A new PwC report on non-life insurance run-off deals has revealed that in Q1 2025, 8 acquirers publicly announced 11 deals, 9 of which disclosed transferred reserves totalling nearly $1bn, with the UK and Ireland dominating by accounting for 9 of these deals, reflecting the sustained momentum of legacy activity in the region after a strong 2024.
Deal activity across North America and the Rest of the World was reportedly subdued in Q1.
“That said, conversations with market participants suggest that pipelines remain healthy in these territories, with brokers broadly optimistic about legacy deal flow increasing during the course of 2025,” PwC explained.
As per the firm’s report, many re/insurers reported strong 2024 earnings and underwriting results, bolstered by robust capital positions, which have alleviated the need to optimise capital through legacy solutions.
Consequently, recent legacy transactions appear increasingly driven by strategic and restructuring considerations, rather than solely by capital relief.
PwC’s report continued, “As we predicted in our year-end 2024 market update, Lloyd’s legacy activity picked up notably in Q1 2025, with one loss portfolio transfer (LPT) and three reinsurance-to-close (RITC) transactions, which were the first public Lloyd’s RITCs since 2023.”
The firm also suggested that buyers of Lloyd’s portfolios in 2025 have navigated newly implemented, pre-transaction review and approval protocols, effective from 1 January 2025.
“This framework introduces additional scrutiny at the diligence stage, designed to enhance transparency and more closely align legacy oversight with that of the live market. Early market feedback on these additional compliance and reporting requirements has been positive, with no reported delays to transaction timelines. It will be interesting to observe how these requirements may influence the bidding landscape for deals going forward,” PwC added.

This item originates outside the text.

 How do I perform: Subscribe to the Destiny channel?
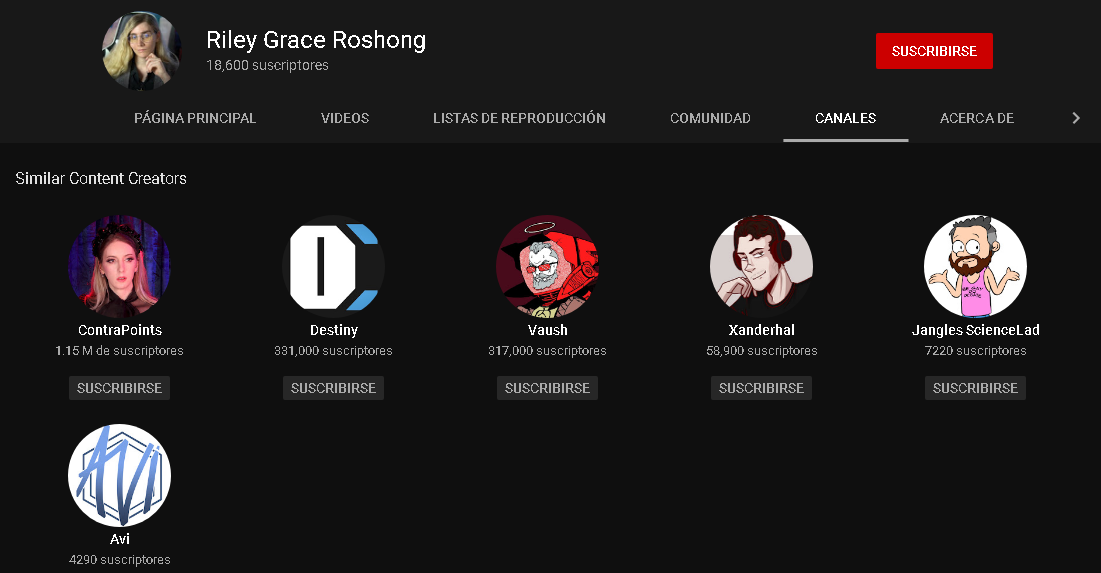pyautogui.click(x=334, y=388)
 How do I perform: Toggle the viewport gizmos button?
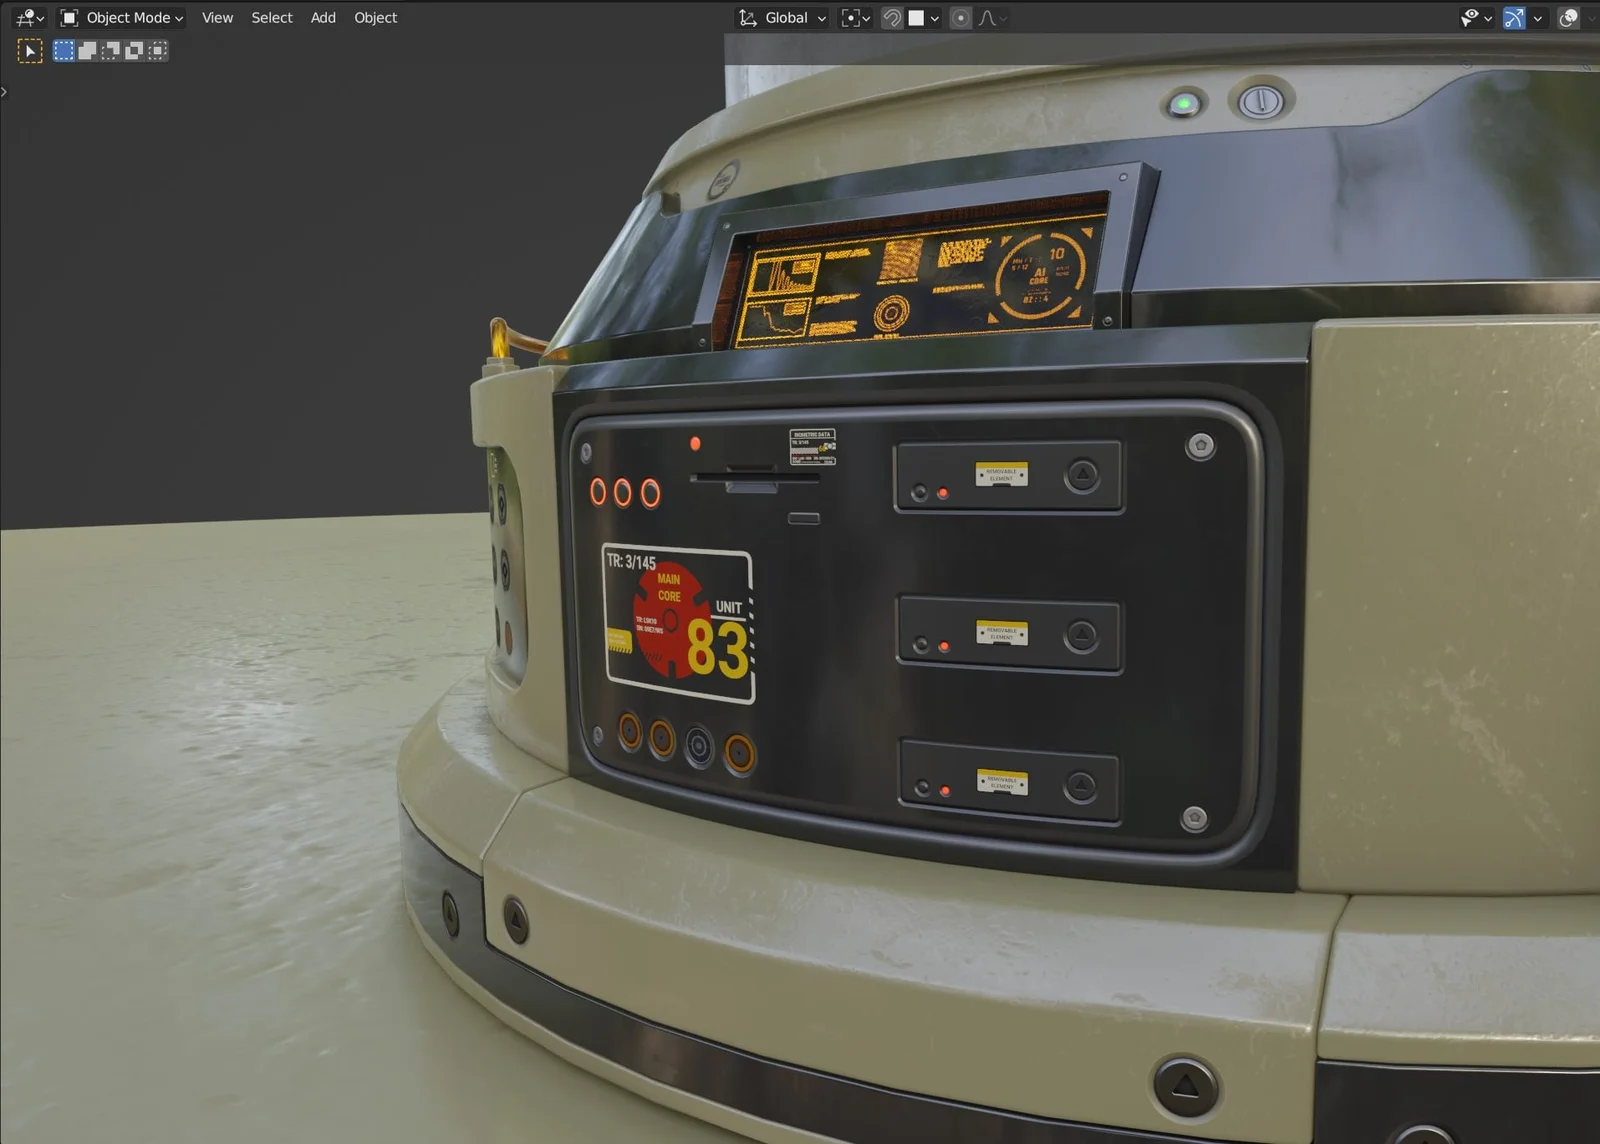point(1514,18)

Elsewhere in the report, PwC noted that legacy opportunities brought to market are increasingly including greener underwriting years, as sellers seek to transact those years, which are often the most capital-intensive.

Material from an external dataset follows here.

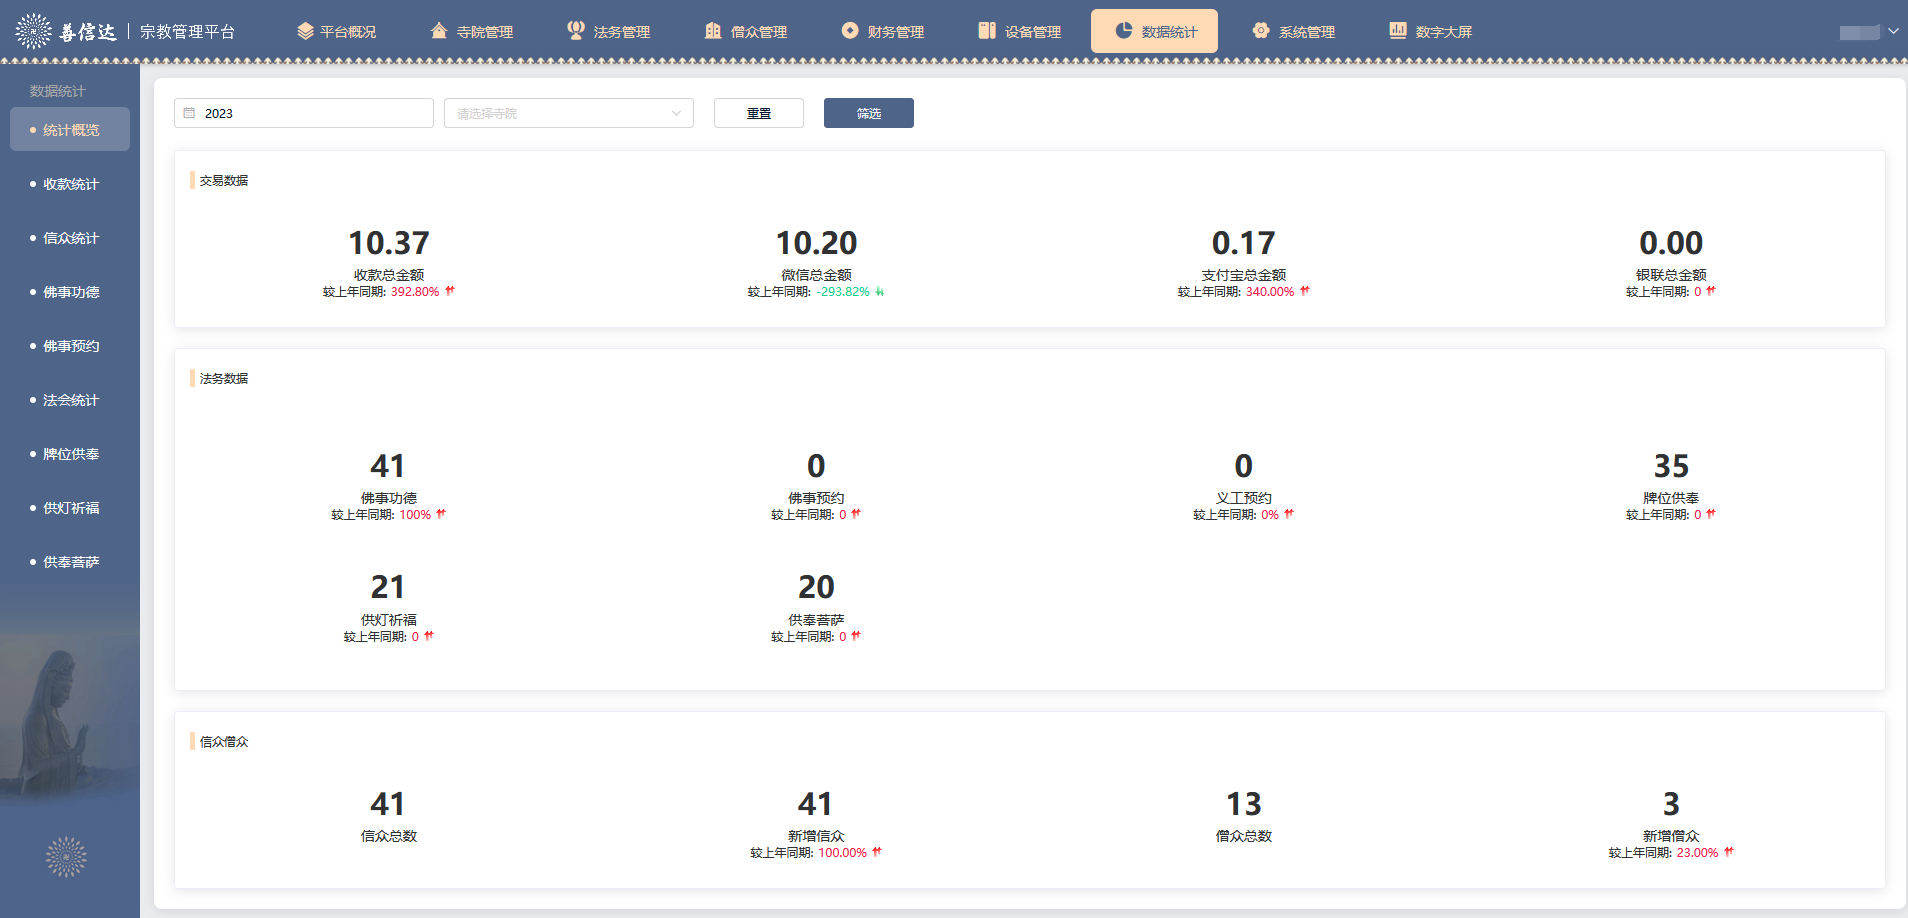Image resolution: width=1908 pixels, height=918 pixels.
Task: Open 供灯祈福 in the sidebar
Action: pyautogui.click(x=70, y=508)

The firm stated that from the sellers’ viewpoint, these years may hold accumulated profits within reserves established during a hard market. However, buyers may view these years as riskier due to greater pricing uncertainty stemming from limited data.
“Despite buyers, sellers and intermediaries becoming increasingly creative and dynamic in deal structuring, pricing mismatches remain a persistent hurdle,” PwC added.
“As deal drivers continue to evolve with the turbulent global economy, capital release appears to be playing a less central role in deal motivation than at the height of the hard reinsurance market. Many of the deals in the UK appear to be driven with legal finality in mind, adding to wider restructuring activity. However, as we begin to see signs of the market softening, we expect capital optimisation will resume as a key driver of legacy deal activity,” the firm’s report concluded.
PwC’s 2025 Global CEO Survey also found that 54% of insurance CEOs are reportedly seeing efficiency gains in their employees’ time from GenAI, while 27% of Insurance CEOs and 36% of banking and capital markets CEOs said they have witnessed revenue increases from GenAI.